The House Gets Small Business -- Where’s the Senate?

There are only a few days left before Congress recesses to begin campaigning for the mid-term election. It won’t be back until after November 4, at which time it will be a lame duck session. In the past several weeks, the House has passed a number of rules that I view as favorable to small businesses. The Senate won’t take up the measures until after Election Day.

Here are some of the bills that have passed the House:

Permanent sales tax moratorium on Internet access. Since 1998, Congress has temporarily banned states from imposing sales tax on the Internet if it had not previously done so.
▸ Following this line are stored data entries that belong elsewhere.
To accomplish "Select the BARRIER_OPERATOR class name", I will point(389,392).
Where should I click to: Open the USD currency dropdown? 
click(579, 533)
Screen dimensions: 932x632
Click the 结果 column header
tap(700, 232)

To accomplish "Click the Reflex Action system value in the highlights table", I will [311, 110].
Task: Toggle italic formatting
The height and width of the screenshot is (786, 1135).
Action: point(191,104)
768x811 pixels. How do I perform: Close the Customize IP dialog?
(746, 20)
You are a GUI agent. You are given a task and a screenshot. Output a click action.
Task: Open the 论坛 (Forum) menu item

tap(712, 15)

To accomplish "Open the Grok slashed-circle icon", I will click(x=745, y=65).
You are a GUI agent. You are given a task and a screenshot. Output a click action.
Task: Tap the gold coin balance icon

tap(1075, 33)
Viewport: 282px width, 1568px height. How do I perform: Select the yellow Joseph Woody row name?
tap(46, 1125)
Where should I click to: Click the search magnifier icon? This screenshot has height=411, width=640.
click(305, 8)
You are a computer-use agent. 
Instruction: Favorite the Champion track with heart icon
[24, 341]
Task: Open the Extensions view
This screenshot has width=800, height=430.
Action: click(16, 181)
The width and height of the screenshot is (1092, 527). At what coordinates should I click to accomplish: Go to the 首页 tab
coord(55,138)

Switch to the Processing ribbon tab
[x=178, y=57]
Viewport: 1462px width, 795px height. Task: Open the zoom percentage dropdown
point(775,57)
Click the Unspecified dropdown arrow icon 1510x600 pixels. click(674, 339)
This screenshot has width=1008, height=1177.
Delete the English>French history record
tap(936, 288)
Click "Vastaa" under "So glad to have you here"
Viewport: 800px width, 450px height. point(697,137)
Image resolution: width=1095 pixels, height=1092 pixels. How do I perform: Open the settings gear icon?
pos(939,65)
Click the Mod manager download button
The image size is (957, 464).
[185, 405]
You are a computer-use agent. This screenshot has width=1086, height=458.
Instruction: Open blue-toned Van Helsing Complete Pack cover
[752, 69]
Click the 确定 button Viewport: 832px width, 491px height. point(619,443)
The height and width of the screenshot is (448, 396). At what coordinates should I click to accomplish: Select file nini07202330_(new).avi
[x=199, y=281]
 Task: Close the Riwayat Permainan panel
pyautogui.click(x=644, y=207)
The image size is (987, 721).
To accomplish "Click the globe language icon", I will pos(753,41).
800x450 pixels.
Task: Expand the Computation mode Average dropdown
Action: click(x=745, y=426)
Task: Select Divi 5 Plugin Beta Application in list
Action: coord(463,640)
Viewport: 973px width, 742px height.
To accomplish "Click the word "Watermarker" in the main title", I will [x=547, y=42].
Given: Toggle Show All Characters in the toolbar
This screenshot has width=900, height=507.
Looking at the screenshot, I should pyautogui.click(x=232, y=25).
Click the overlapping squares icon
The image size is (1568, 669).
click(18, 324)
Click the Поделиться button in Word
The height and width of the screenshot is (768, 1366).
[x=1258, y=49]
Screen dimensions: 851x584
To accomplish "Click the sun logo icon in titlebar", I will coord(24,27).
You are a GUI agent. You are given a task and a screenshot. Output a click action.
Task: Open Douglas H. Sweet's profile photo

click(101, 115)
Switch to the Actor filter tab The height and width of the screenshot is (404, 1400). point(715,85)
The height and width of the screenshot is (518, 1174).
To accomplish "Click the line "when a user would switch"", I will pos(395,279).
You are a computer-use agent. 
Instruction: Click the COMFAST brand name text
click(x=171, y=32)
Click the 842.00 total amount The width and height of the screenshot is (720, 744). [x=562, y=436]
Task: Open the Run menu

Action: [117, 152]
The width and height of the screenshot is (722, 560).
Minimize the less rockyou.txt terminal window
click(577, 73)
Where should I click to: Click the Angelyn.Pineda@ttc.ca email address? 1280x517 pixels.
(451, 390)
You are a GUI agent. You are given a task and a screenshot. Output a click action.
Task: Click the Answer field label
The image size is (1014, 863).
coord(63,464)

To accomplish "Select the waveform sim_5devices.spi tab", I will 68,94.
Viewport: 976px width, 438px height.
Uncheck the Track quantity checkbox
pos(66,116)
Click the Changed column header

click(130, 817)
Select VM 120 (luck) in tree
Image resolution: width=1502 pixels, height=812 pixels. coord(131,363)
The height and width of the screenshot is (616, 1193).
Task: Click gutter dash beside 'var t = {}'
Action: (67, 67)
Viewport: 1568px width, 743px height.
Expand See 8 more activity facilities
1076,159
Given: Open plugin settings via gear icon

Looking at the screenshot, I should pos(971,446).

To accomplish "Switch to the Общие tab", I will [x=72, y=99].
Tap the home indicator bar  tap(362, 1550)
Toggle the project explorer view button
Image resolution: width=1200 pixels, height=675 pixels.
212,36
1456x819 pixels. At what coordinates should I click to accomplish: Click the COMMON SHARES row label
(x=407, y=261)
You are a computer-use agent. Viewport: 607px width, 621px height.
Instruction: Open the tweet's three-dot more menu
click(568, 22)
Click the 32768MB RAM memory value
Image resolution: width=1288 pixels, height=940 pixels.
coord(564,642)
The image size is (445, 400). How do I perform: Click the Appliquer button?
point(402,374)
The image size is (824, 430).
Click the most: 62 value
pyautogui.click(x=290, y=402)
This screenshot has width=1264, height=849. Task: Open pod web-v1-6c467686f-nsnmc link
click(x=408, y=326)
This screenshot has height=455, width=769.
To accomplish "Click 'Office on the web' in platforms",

Now, the House voted favorably on the Permanent Internet Tax Freedom Act (H.R. 3086).

This measure would not only bar states that haven’t yet taxed access, but also eliminate sales taxes in those 7 states that did. The Senate agreed to this last year, so hopefully the law will be enacted before the end of this year.

One sticking point:  Some Senators want to expand the law to cover sales taxes on Internet sales, which would bring up a whole other issue, so passage of a permanent ban on sales taxes for Internet access isn’t certain.

Permanent research credit. First enacted in 1981 and extended 15 times, this tax break rewards companies that increase their R&D expenditures. Finally, the House voted favorably on the American Research and Competitiveness Act (H.R. 4438), which makes the credit permanent.

The White House has indicated its opposition to a permanent extension by threatening a veto; the Senate has also raised concerns about the cost of a permanent credit.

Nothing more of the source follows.